By Lauren Bennett
The first Impact Advisory Group (IAG) meeting to discuss the 100 Hood Park Drive garage project was held on January 17.
Senior Project Manager Raul Duverge of the Boston Planning and Development Agency (BPDA) spoke first about the project’s current status. He discussed the Article 80 review process for the proposed project: the original master plan was approved in 2000, with three amendments to date and a fourth currently being proposed.
All comments and questions were taken from the IAG first, and then any members of the public in attendance.
Mark Rosenshein, now of Trademark Partners LLC, told the IAG and the public that the parking garage will include four levels of parking instead of six in order to include the retail space on the ground floor. That retail space has been the focus of the project in the Town to date – with a proposed 4,000 person concert venue and a full-service restaurant now proposed.

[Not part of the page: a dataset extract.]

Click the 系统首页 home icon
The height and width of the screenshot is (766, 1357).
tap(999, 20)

He said that the Notice of Project Change includes the relocation of 75,000 sq. feet of office space to Hood Park Drive and conversion to retail space, and the clarification and addition of uses to the Hood Park Planned Development Area (PDA) including retail and entertainment use.
Rosenshein also said that there would be just 725 spots in the parking garage, which “meets the obligation for Hook Park,” he said.

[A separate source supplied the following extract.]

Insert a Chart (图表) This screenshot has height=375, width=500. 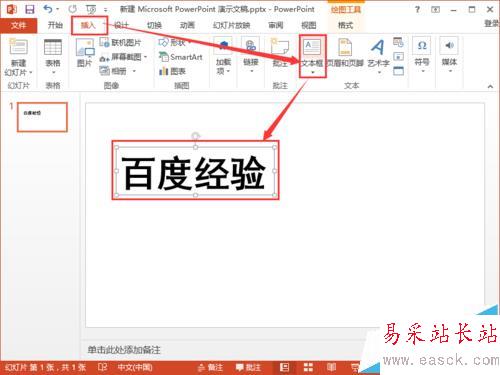[172, 71]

He said the construction of the garage would start in July of 2018, and it would open July of 2019 – if approved.
Rosenshein spent some time talking about an issue that’s on the minds of many community members regarding the concert venue: noise. He said that they are currently measuring the existing noise from the highway and Rutherford Avenue, and the facility will continue to run that model for a year after they open.

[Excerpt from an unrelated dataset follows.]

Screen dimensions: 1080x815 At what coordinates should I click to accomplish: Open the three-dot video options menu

‘We will do the tests necessary to prove that the volumes today that you experience will not change as a result of the (concert) venue,” said Rosenshein.
He reminded those in attendance that the mechanical components of the building (heating, cooling, etc.) will be located inside the building as part of the effort to keep the noise levels the same as they are currently.
IAG member Elaine Donovan was concerned about people on Baldwin Street and noise from pedestrian traffic.
“What kind of mitigation do these people get? Do they get noise windows?” she asked. “You don’t know until the thing comes to be and happens.”
Rosenshein reiterated that there is a commitment to no change in noise because of the venue.
Rosenshein discussed another major concern in traffic. He admits that while the venue would add a certain amount of traffic, “adding 500 cars is not going to cause a backup on Rutherford Avenue at 11 at night,” he said.
He said that Hood Park will probably get between 500 and 700 cars on the night of a show, according to statistical information from current Boston venues.
The issue of the transition between office employees and venue-goers in the parking garage was brought up as well.
“Based on what we know today, that parking changes over around 6 p.m. The garage empties around 6 p.m.; the transition should work well between office people leaving and people coming in for shows at the venue,” said Rosenshein.
He also reassured IAG members that starting from day one of the venue opening, “We have a surplus of parking capacity on campus. Parking is the one thing I’m not worried about.”
Rosenshein was still not allowed to reveal the identity of the venue operator, which raised some questions from the IAG.
IAG member Michael Parker said, “We don’t know the track record of the vendor,” and said that tenants can get away with more than they should because of the “economics of the situation.”
“The vendor already operates facilities in Boston,” said Rosenshein.
He also told IAG members that the vendor will come and speak to them: “I guarantee before you step on that site, they will be here.”
Elaine Donovan said there is a concern for safety at the venue, especially in case of fire.
“We are down one department, which I’m hoping will be back up and running by the time the venue opens,” she said.
As far as community benefits go, Rosenshein touched upon local hiring first. A slide presented at the meeting stated that there will be a Charlestown resident-only job fair first, and a commitment to a “minimum of 25 percent Charlestown resident interviews for positions and a goal of 15 percent Charlestown hires for permanent and part-time positions, contingent upon Charlestown capacity.”
According to the slide, there will also be “up to 12 events per year with subsidized base staffing to be coordinated with local elected officials.” As it was presented, Charlestown non-profits will benefit on a first-come, first-served basis, and Boston-based charities will be allowed to participate if all of the rights are not used by Charlestown organizations.
The slide also read that the venue will be required to end their events at 1 a.m. except for specific holidays (like New Year’s Eve). This is up for negotiation with the community.
This was the first time the IAG had all sat down together, so “we need to meet again and put our heads together,” said Donovan.
“The target is to try to reconvene the IAG in the next two or two and a half weeks,” said Duverge.
The public comment period ends on February 1.
A full public meeting that was reported to have gone very well was held on Jan. 10 at Hood Park.